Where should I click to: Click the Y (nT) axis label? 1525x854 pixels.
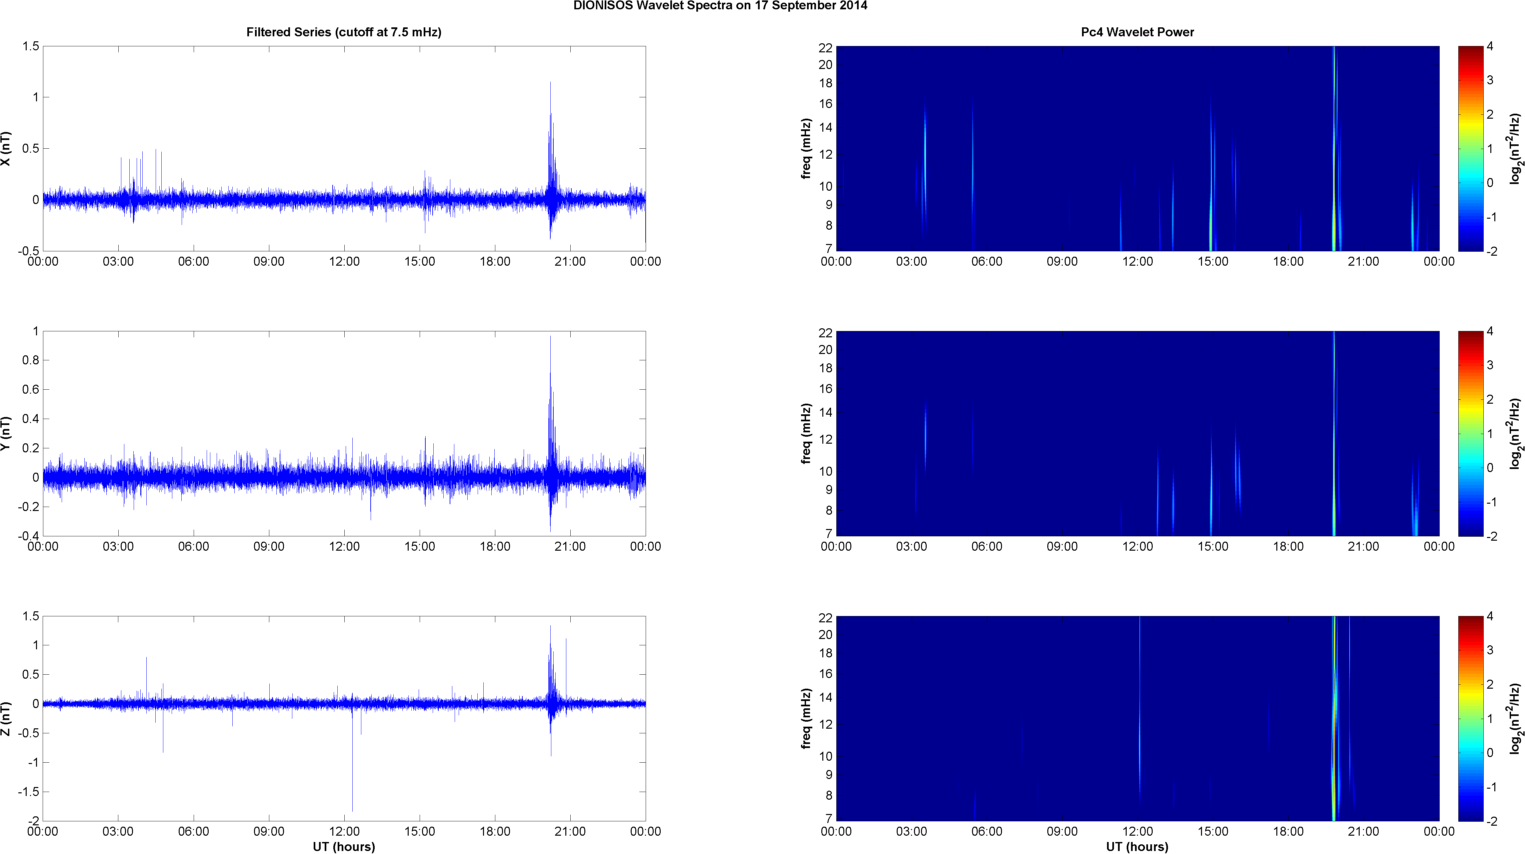[x=6, y=434]
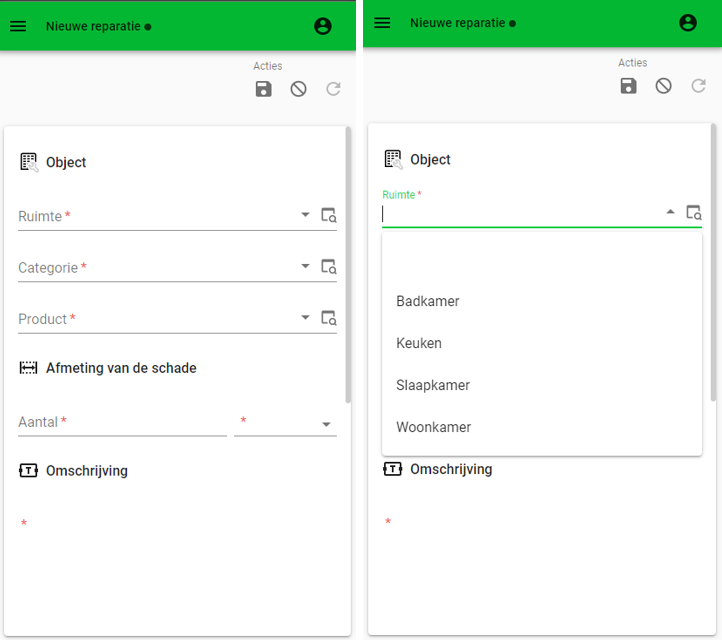Click cancel icon in left panel Acties
Image resolution: width=722 pixels, height=640 pixels.
pyautogui.click(x=298, y=89)
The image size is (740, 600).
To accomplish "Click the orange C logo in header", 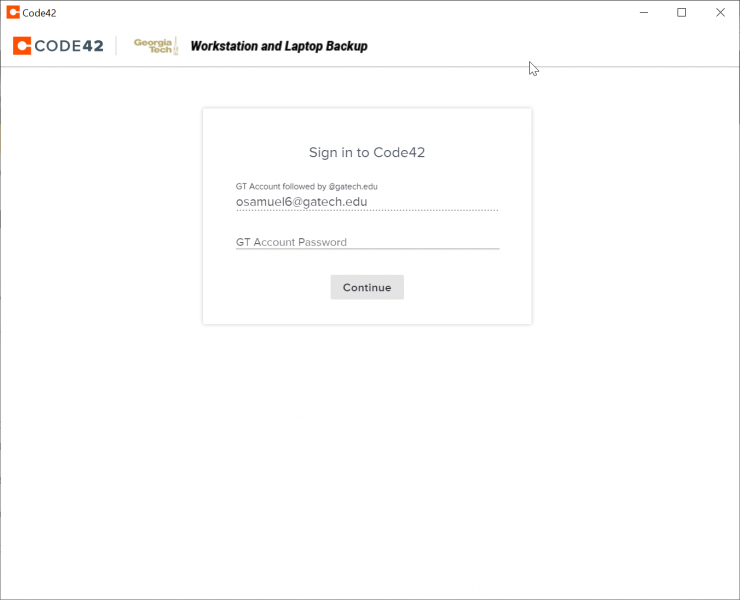I will coord(21,46).
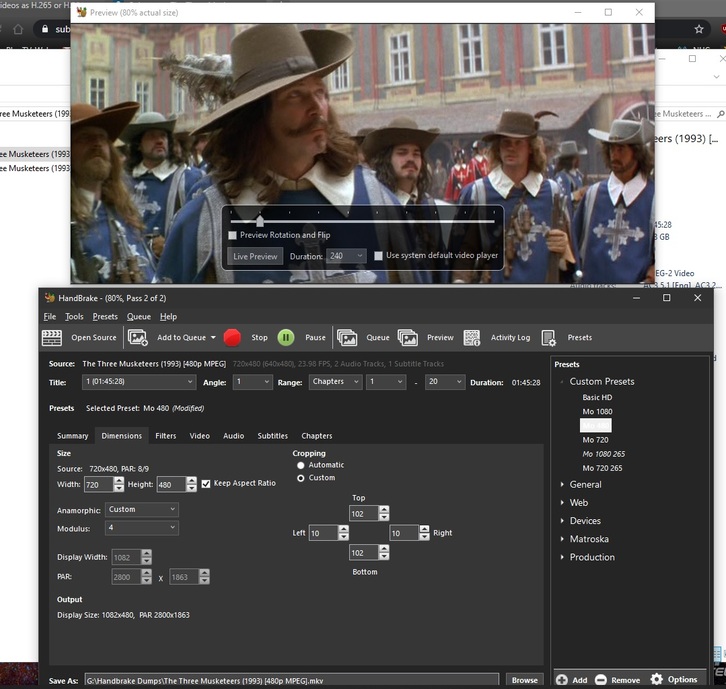Click the Add to Queue icon

(138, 338)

■ Exercise objective: Go from the first line of the listing to the line holding "The image size is (740, 600)." and, please, transcribe those lines exactly, both included, with no pictures.

■ Response below:
Where should I click to: Click the Y (nT) axis label? 1525x854 pixels.
[x=6, y=434]
Click cancel icon in left panel Acties
Image resolution: width=722 pixels, height=640 pixels.
pyautogui.click(x=298, y=89)
The image size is (740, 600).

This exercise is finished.